According to their mutational status 182/240 (75.9%) patients (pts) were JAK2V617F-positive (JAK2+); 30/240 (12.5%) – CALR-positive (CALR+): type 1 (CALR1+) 13/30 pts (43.3%), type 2 (CALR2+) 17/30 pts (56.7%). Only two pts were MPL-positive (MPL+) (0.8%), TN were 26/240 pts (10.8%). Among 240 pts 183 (76.3%) hadn’t any thrombotic complication or bleeding event (no complications/NC), 57/240 (23.7%) had complications: 49/57 (85.9%) reported arterial or/and venous thrombosis, stroke or heart failure (thrombosis+) and 11/57 (19.3%) had bleeding events (hemorrhage+). Thrombotic complications in JAK2+ had 27.4% (50/182) pts, in TN 30.7% (8/26) pts, in CALR1+ 18.2% (2/11) pts and no cases of thrombosis were detected in CALR2+ and MPL+ subgroups (p<0,001). There were significant statistical differences in median platelet count as follows: 742х109/l (thrombosis+) and 937х109/l (hemorrhage+) (p=0.003). No significant statistical differences in median hemoglobin and leukocyte count (р=0.75 and р=0.47) were detected. There were more than a half pts older than 60 years in groups NC (51%) and thrombosis+ (59%) and in group hemorrhage+ only 36% (p<0,001). Cardiovascular risk factors were reported in 24% pts (NC), 69% pts (thrombosis+) and 36% pts (hemorrhage+) (p<0,001). There were no significant statistical differences in follows risk factors as thrombosis >1000x109/l and leukocytosis >11x109/l (р=0.85 and р=0.72).
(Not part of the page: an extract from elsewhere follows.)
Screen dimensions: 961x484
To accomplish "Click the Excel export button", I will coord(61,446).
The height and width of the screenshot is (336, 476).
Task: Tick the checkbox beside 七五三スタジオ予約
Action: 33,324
No significant differences in OS among groups NC, thrombosis+ and hemorrhage+ (р=0.12) were found.

Conclusion
Leukocytosis >11x109/l and thrombocytosis >1000x109/l cannot be assessed as independent thrombosis risk factors in ET. JAK2V617F mutation was associated with increased risk of thrombotic complications in ET. CALR mutations were correlated with lower thrombosis risk and better OS rate, comparing to JAK2+ and TN status despite the fact of CALR+ patients had higher platelets level. Along with common thrombosis risk factors (age >60 and cardiovascular risk factors) mutational status may help to identify ET course and to optimize individual therapy option choice.